Note: you can pass optional parameters, such as `dialect` and `delimiter`, to the method `add_words_from_csv_file( filename )` in order to specify the formatting of the CSV file. Basically, you can use the same parameters as can be used with the method `csv.reader`: https://docs.python.org/3/library/csv.html#csv.reader

In [19]:
# Apply corrections
userdict.retag(text)
text.morph_analysis

layer name,attributes,parent,enveloping,ambiguous,span count
morph_analysis,"normalized_text, lemma, root, root_tokens, ending, clitic, form, partofspeech",words,,True,5

text,normalized_text,lemma,root,root_tokens,ending,clitic,form,partofspeech
mxnel,,mõni,mõni,['mõni'],l,,sg ad,P
ka,ka,ka,ka,['ka'],0,,,D
igapäävased,,igapäevane,iga_päevane,"['iga', 'päevane']",d,,pl n,A
kxnekeeleväljändid,,kõnekeeleväljend,kõne_keele_väljend,"['kõne', 'keele', 'väljend']",d,,pl n,S
sellged,,selge,selge,['selge'],d,,pl n,A


In [20]:
# Clean-up: remove temporary file
import os
os.remove(fp.name)

## Saving analyses to CSV file

Method `save_as_csv( filename )` can be used for saving the content of the user dictionary to a CSV format file. The data is saved in a way that it can be loaded with the method `add_words_from_csv_file( filename )`. 

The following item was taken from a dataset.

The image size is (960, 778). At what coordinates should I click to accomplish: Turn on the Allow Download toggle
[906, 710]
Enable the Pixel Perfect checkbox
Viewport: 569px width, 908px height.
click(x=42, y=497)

Note 1: you can also pass optional parameters, such as `dialect` and `delimiter`, to the `save_as_csv( filename )` in order to change the formatting of the CSV. Basically, you can use the same parameters as can be used with the method `csv.writer`: https://docs.python.org/3/library/csv.html#csv.writer 

Note 2: if you use `None` in place of _filename_, then the method constructs and returns a CSV formatted string instead:

In [21]:
# NBVAL_IGNORE_OUTPUT
print( userdict.save_as_csv( None ) )

text	root	ending	clitic	form	partofspeech
igapäävased	iga_päevane	d		pl n	A
kxnekeeleväljändid	kõne_keele_väljend	d		pl n	S
mxnel	mõni	l		sg ad	P
sellged	selge	d		pl n	A



Note 3: if the dictionary contains partial overwriting entries, then the output CSV will have `'----------'` in places of attribute values that were not described in the (partial overwriting) dictionary.